• Requirement: Could you copy every line of the data that contains the word "agent"?

[Start of section]

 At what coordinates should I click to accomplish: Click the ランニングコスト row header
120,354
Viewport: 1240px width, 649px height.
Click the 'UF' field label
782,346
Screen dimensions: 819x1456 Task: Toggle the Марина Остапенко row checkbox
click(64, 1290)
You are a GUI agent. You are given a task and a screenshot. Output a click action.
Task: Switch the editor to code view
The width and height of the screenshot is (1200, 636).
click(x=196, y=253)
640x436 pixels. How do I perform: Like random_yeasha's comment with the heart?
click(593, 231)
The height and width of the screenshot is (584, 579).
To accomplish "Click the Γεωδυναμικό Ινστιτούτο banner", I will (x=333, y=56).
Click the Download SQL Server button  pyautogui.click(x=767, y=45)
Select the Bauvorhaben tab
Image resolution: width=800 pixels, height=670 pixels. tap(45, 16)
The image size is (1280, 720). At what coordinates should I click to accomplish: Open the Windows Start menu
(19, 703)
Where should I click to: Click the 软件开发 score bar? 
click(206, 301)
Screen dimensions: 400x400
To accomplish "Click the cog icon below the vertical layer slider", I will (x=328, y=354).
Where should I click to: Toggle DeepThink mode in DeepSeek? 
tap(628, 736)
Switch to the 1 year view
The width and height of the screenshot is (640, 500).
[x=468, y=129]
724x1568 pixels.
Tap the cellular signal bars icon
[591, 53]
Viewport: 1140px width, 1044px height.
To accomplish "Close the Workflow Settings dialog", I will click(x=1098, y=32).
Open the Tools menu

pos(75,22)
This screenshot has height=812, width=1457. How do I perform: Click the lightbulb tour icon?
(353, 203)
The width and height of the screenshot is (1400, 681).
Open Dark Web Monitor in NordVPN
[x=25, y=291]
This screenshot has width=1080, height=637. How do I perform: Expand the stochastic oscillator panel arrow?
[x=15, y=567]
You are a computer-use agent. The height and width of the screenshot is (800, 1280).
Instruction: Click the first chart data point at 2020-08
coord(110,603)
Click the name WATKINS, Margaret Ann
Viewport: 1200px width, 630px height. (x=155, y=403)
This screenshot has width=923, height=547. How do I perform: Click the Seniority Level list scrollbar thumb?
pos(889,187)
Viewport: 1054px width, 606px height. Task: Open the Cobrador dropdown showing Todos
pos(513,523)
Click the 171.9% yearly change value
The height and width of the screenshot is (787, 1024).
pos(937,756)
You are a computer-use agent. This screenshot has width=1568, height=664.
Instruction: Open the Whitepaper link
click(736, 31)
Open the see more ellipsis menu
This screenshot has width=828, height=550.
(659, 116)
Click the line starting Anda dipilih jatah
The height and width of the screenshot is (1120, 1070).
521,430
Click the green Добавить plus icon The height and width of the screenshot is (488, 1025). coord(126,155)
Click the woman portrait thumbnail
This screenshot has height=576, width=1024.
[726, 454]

[End of section]

• Task result:
You are a GUI agent. You are given a task and a screenshot. Output a click action.
You are a computer-use agent. The height and width of the screenshot is (800, 1280).
You are a computer-use agent. This screenshot has width=1568, height=664.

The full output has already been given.